(Data items)

Content starts

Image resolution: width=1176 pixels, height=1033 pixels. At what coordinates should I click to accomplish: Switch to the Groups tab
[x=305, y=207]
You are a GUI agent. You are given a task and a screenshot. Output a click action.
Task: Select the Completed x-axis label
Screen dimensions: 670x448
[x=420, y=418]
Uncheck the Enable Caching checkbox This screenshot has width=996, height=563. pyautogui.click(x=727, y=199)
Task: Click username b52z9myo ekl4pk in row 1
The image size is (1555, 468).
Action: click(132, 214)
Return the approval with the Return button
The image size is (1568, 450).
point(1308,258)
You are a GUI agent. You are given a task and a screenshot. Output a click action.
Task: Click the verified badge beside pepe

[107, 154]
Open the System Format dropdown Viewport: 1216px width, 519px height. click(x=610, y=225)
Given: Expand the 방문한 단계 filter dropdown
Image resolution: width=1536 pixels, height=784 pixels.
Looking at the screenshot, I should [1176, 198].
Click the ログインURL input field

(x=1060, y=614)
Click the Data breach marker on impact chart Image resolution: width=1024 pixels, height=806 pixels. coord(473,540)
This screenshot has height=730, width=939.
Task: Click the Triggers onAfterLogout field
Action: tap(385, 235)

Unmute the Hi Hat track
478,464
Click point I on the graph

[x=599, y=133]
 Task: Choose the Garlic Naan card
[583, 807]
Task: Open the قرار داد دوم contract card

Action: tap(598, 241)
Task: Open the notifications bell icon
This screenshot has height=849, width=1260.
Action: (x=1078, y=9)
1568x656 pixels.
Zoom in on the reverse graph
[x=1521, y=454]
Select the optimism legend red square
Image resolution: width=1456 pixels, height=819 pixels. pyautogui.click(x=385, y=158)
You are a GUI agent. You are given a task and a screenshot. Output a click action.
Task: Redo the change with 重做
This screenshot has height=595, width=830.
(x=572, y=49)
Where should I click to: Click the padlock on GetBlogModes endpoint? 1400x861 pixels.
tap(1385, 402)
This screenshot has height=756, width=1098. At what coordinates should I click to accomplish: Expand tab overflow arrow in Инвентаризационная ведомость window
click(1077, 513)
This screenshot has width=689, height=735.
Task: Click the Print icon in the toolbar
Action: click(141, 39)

Content ends

» **EXERCISE**: Give back, word for word, only the lines from the one containing "This screenshot has height=849, width=1260." through the closing line of the entries.

» **TASK SOLUTION**:
This screenshot has height=849, width=1260.
Action: (x=1078, y=9)
1568x656 pixels.
Zoom in on the reverse graph
[x=1521, y=454]
Select the optimism legend red square
Image resolution: width=1456 pixels, height=819 pixels. pyautogui.click(x=385, y=158)
You are a GUI agent. You are given a task and a screenshot. Output a click action.
Task: Redo the change with 重做
This screenshot has height=595, width=830.
(x=572, y=49)
Where should I click to: Click the padlock on GetBlogModes endpoint? 1400x861 pixels.
tap(1385, 402)
This screenshot has height=756, width=1098. At what coordinates should I click to accomplish: Expand tab overflow arrow in Инвентаризационная ведомость window
click(1077, 513)
This screenshot has width=689, height=735.
Task: Click the Print icon in the toolbar
Action: click(141, 39)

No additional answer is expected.